→ **Supplied material**

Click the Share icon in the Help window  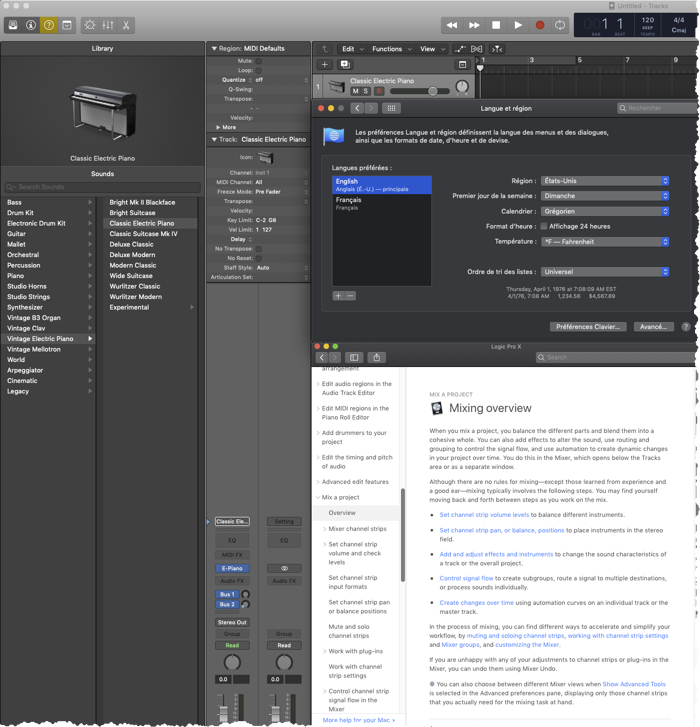(x=376, y=357)
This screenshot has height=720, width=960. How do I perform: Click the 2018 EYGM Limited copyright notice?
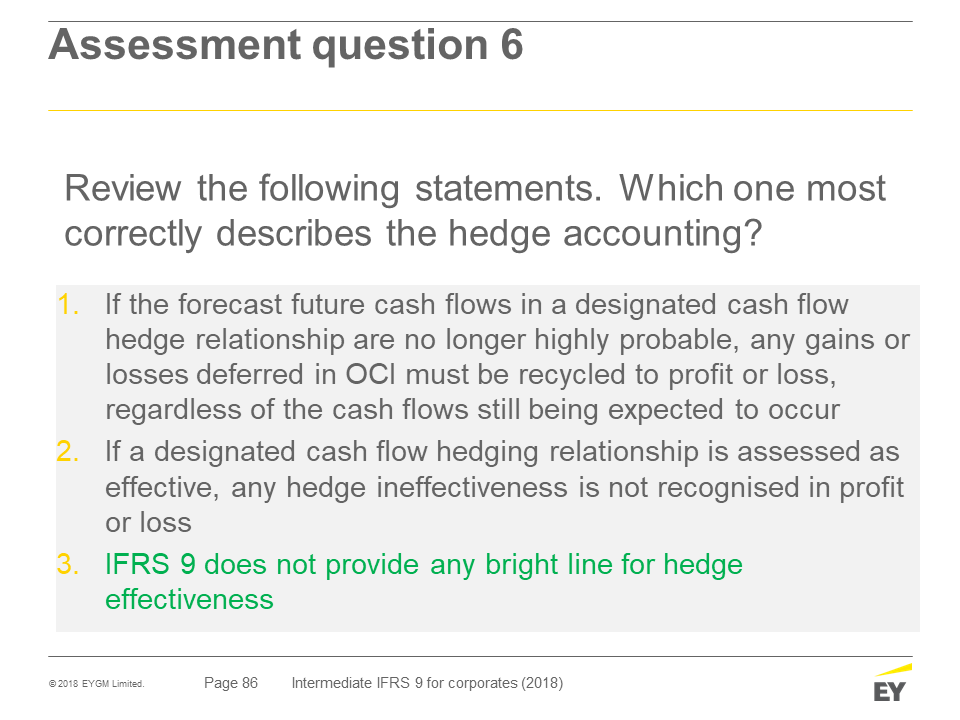click(97, 684)
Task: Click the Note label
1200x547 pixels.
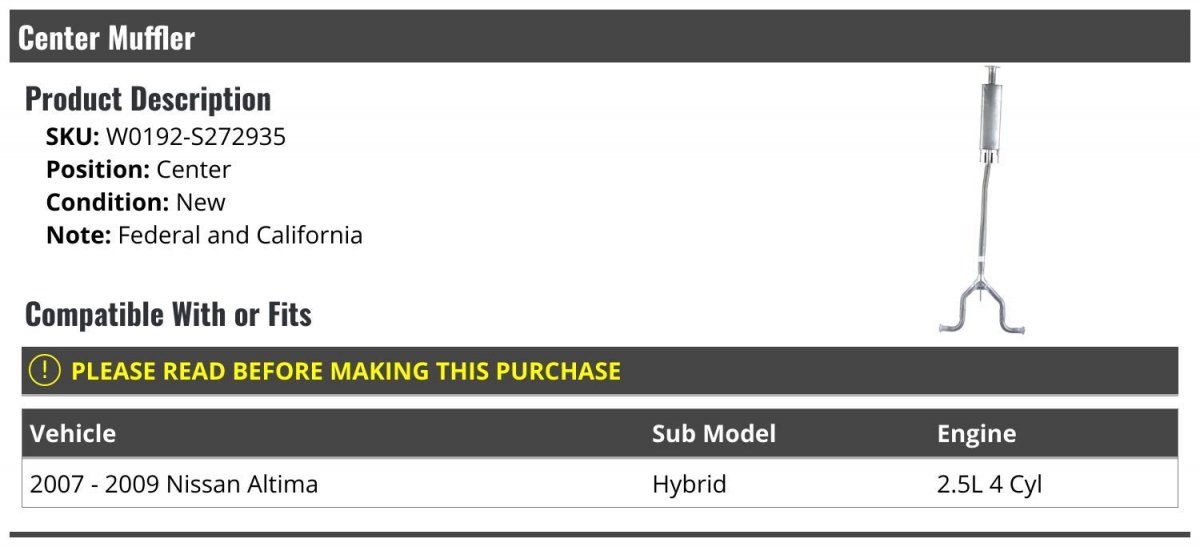Action: tap(79, 235)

→ **What you will do**
From the line containing "This screenshot has" down to the last line of the entries above, retype each line exactly as it stands, but skip the pictures.

→ **Exercise result**
This screenshot has height=720, width=960. How do I perform: Click the 2018 EYGM Limited copyright notice?
click(97, 684)
Task: Click the Note label
1200x547 pixels.
Action: tap(79, 235)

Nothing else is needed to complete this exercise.